═════ Records to process ═════

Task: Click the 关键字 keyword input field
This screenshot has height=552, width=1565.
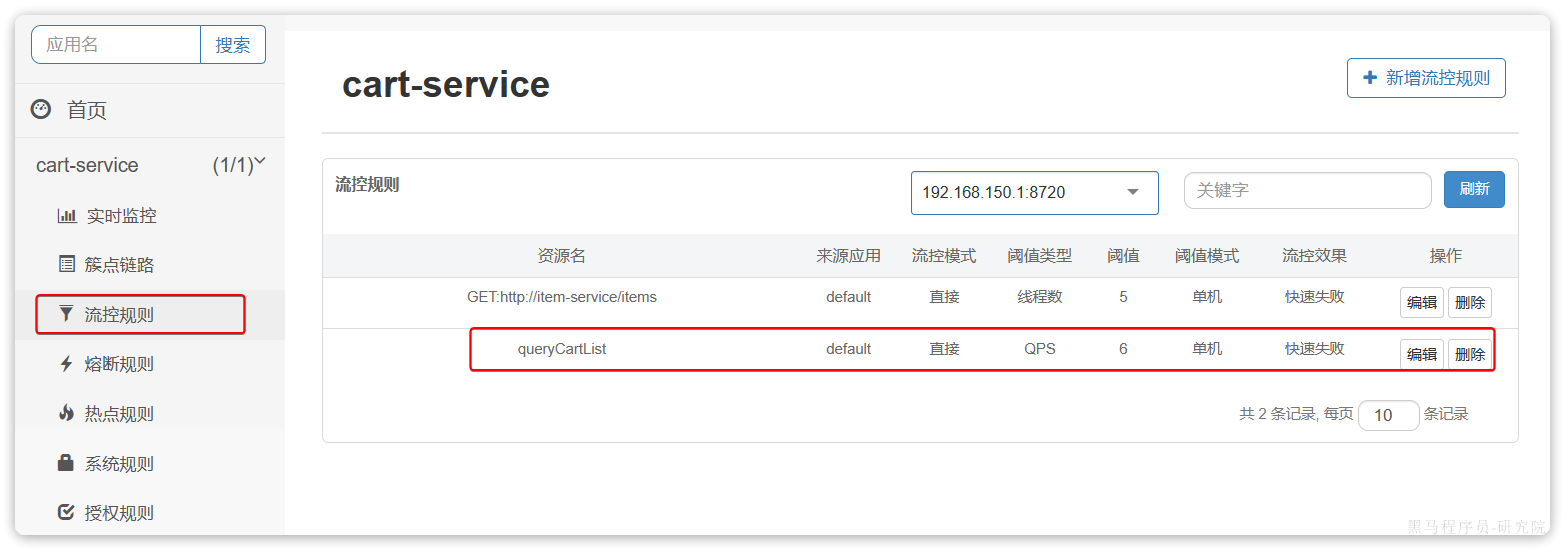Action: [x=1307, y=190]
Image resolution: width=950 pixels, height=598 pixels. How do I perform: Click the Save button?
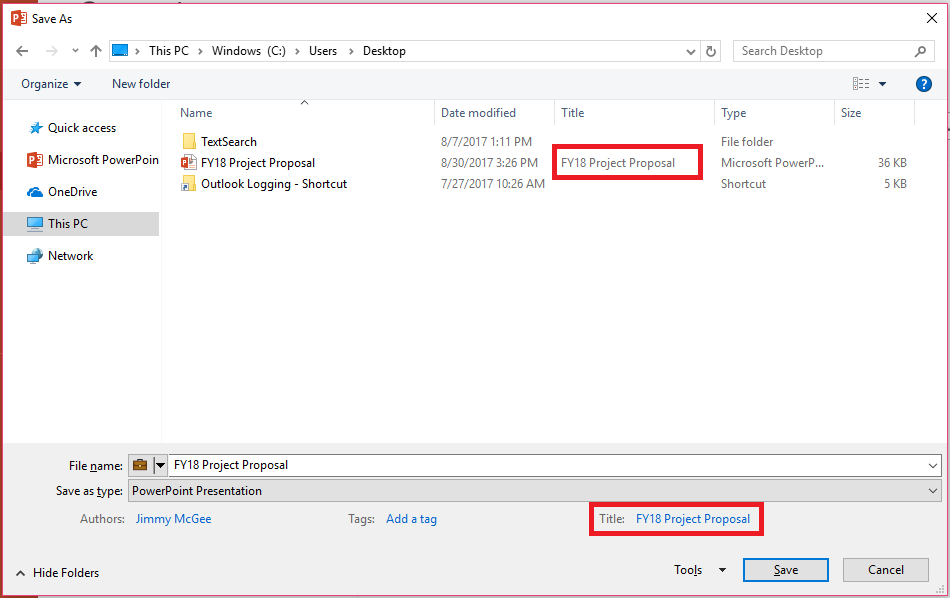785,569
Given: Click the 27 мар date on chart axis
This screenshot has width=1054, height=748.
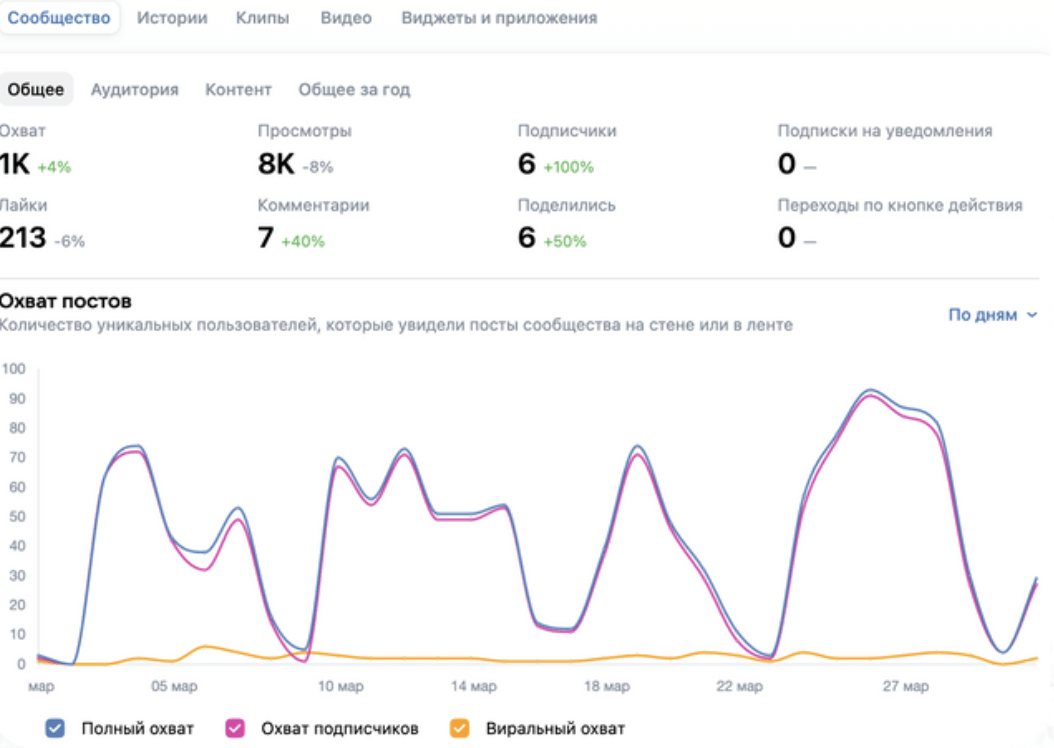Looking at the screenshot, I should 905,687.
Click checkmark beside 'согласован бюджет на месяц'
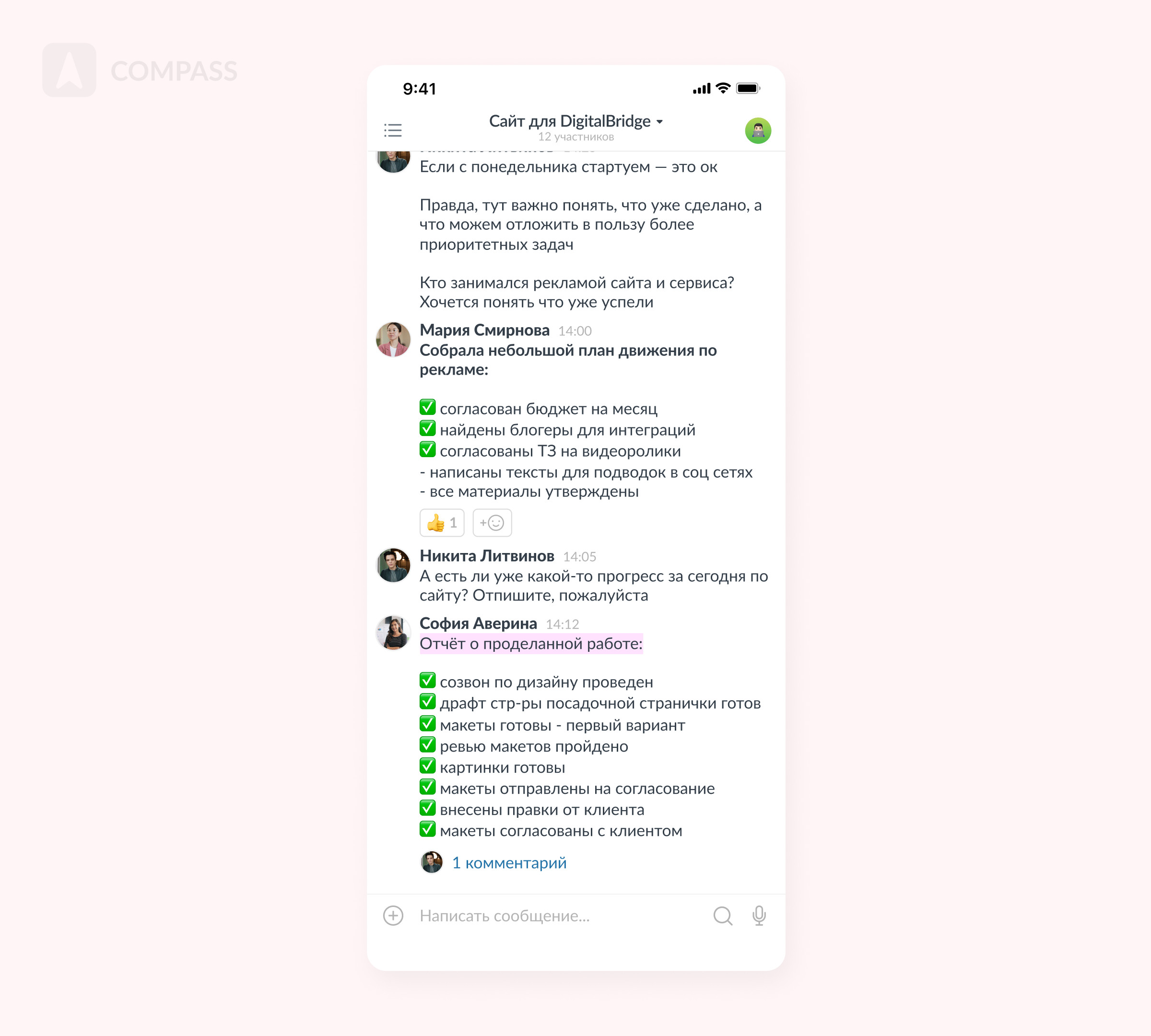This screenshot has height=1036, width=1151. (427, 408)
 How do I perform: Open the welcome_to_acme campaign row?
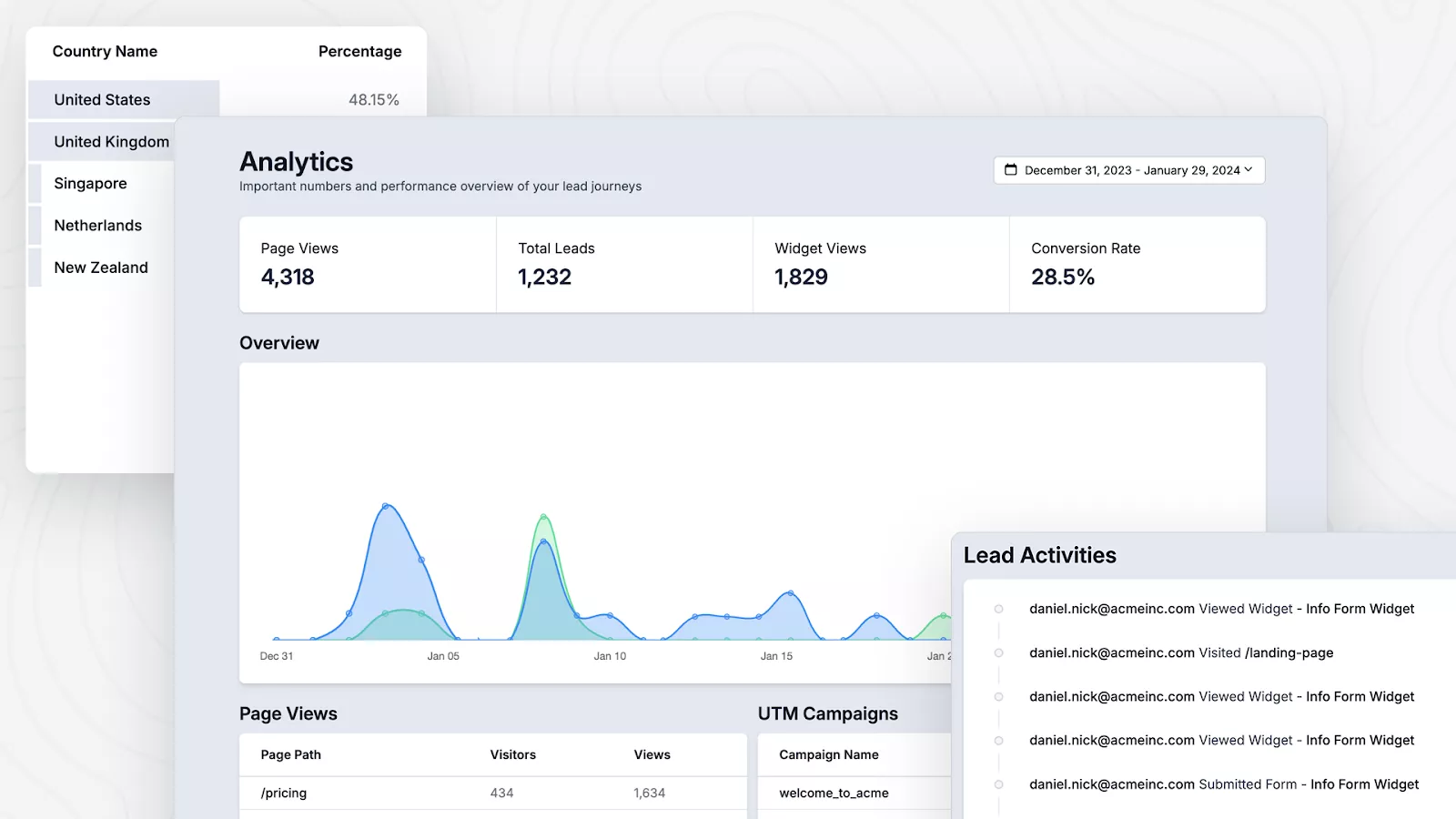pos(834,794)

═════
═════ Records to process ═════

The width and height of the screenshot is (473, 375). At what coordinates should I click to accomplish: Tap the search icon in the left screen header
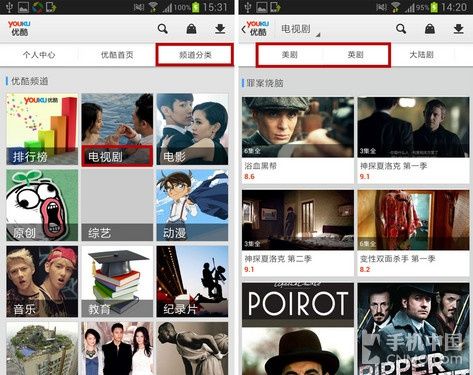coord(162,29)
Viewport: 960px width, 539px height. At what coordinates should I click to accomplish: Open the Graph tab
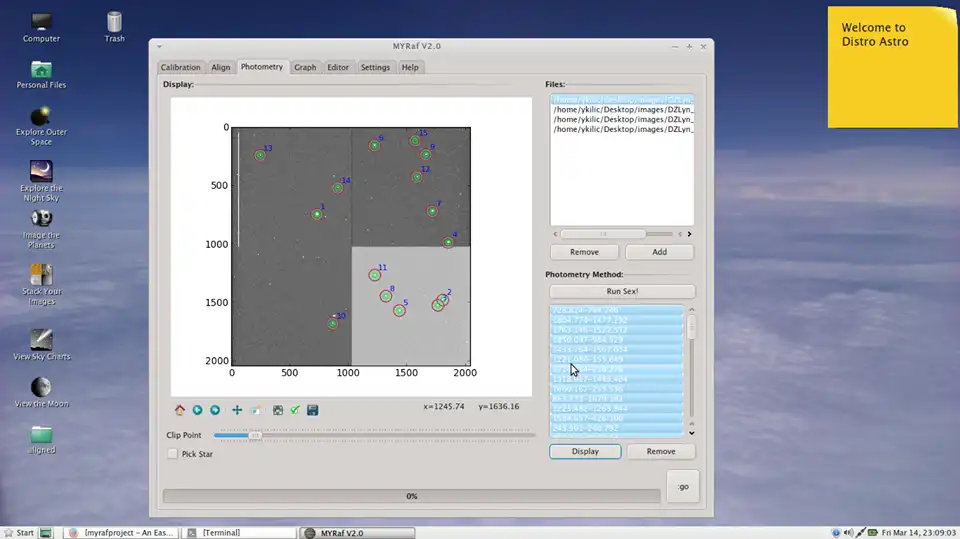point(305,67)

═════

#### What the task asks
In the records above, everything from the line with "Task: Click the 关键字 keyword input field" down to the line with "Given: Click the 27 мар date on chart axis" is to be set down exactly, both ends included, with no pictures and no other lines.

#### Response to this task
Task: Click the 关键字 keyword input field
This screenshot has height=552, width=1565.
Action: [x=1307, y=190]
Image resolution: width=950 pixels, height=598 pixels. How do I perform: Click the Save button?
785,569
Given: Click the 27 мар date on chart axis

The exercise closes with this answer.